SPREADSHEETS - 29.03.2011

Formulae hidden in budgets

Budget spreadsheets have formulae defining relationships between revenues and costs. At some point, you’ll need to revisit each of these to check that they are still valid. How can you do this easily and effectively?

The annual exercise

Let’s say you’re only a couple of months away from your company’s year-end and the MD is keen for you to get started on the annual budgetary exercise. That means getting out last year’s budget spreadsheet (plus supporting assumptions) and discussing with the budget holders the percentage growth/increases/decreases you are going to include in the monthly revenue and costs figures (in terms of both quantities and values). Most budget spreadsheets have embedded relationships (represented by formulae) between revenue (quantities, prices, yields etc.) and costs (some fixed in value but most varying with sales quantities).
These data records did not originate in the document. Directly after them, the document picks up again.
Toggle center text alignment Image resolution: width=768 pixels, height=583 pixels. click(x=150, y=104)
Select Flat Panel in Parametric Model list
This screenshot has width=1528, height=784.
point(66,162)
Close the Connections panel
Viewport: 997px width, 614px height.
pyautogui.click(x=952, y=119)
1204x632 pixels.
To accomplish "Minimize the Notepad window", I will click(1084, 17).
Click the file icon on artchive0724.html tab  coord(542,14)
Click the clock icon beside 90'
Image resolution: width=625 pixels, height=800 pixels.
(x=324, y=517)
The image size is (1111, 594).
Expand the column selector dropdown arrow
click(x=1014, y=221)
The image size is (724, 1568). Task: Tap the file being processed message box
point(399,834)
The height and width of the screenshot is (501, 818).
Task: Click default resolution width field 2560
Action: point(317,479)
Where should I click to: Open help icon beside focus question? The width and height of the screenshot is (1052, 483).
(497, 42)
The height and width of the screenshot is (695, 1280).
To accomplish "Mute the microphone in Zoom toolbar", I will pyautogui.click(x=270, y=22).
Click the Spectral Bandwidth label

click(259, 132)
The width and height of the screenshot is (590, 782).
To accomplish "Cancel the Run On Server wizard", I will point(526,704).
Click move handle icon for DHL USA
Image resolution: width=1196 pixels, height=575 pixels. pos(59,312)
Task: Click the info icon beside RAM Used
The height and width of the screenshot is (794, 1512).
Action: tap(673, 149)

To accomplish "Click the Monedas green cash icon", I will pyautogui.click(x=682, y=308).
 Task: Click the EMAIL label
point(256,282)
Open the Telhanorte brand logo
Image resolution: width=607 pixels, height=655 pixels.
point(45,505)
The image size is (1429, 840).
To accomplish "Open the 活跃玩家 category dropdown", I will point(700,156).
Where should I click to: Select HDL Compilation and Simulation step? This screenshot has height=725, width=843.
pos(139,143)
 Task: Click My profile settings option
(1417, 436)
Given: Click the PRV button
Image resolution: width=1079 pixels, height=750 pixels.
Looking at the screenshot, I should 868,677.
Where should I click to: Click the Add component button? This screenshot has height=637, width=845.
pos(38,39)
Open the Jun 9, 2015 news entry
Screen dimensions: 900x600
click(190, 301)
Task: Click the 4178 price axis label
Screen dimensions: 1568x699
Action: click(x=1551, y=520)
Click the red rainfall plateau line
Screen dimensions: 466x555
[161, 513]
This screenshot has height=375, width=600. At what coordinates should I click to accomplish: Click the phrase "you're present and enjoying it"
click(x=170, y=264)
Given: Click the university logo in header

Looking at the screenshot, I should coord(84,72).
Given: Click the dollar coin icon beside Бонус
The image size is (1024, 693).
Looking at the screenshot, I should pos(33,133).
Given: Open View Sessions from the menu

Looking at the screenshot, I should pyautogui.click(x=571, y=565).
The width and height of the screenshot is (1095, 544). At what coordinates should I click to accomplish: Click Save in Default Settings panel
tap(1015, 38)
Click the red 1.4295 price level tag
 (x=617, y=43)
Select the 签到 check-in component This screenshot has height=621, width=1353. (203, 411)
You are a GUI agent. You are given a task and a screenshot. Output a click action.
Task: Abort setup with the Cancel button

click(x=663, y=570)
For example. Delivery of your product to either a UK or overseas address will have two distinct costs per package (depending on its weight, of course). In the 2010/11 budget, let’s say you used a price per package of 45p for the UK and £1.30 for overseas. For this budget, you estimated that you would sell, on average, 5,000 units overseas every month, so in the 2010/11 budget you had a cell containing total estimated sales quantities for April (in, say, B9) then the postage and carriage line for that month (in, say, cell B25) could be defined using the following formula:

Cell Contents of cell
B9 = 20,000 units
B25 = ((B9-5000)*0.45)+(5000*1.30)

For 2011/12’s budget, you now have to go back into your spreadsheet and update it for the estimated overseas sales units per month for the forthcoming year and the revised postal rates per unit. But this is just one of the many hundreds of cells in your budget spreadsheet, so how do you know which ones to update?

Ease and effectiveness

Problem. Which cells contain data and which contain formulae? It’s not always obvious and it’s laborious viewing one cell at a time in the formula bar, flicking back and forth from originating and destination cells and reassessing the formulae. You could select the cell you are interested in and then under the Formulas tab (on Excel 2007 and later) click on the Trace Precedents function. The arrows generated on screen will lead you to the cells on which this cell is dependent. However, this still means you have to use the formula bar to review what’s in that cell.

Tip 1. Use Excel’s Show Formulas function under the Formulas tab (or in Excel 2003, under Tools, Options). Then set the print area covering, say, the first two months and run off a hard copy (in landscape format) so you can easily follow the formulae on screen.

Tip 2. Annotate this hard copy with the new constants you want in the formula (in our example postal rates) or refinements in defining the relationships between revenue and cost. File this useful paper tool on your budget folder for future reference.

Tip 3. For ease of use go back into the spreadsheet itself and change the font (from default black to, say, light blue) for those lines you actually have to put data in for. This will also help you avoid typing over cells endowed with calculated relationships.

For an example workbook showing how to easily update the assumptions behind each cell in your budget spreadsheet, visit http://financialcontroller.indicator.co.uk (FC 03.07.09).

Use the Show Formulas function to help generate a report from which you can easily identify and follow the dependent relationships hidden in your budget. Then colour code the spreadsheet itself to identify the data you need to put in.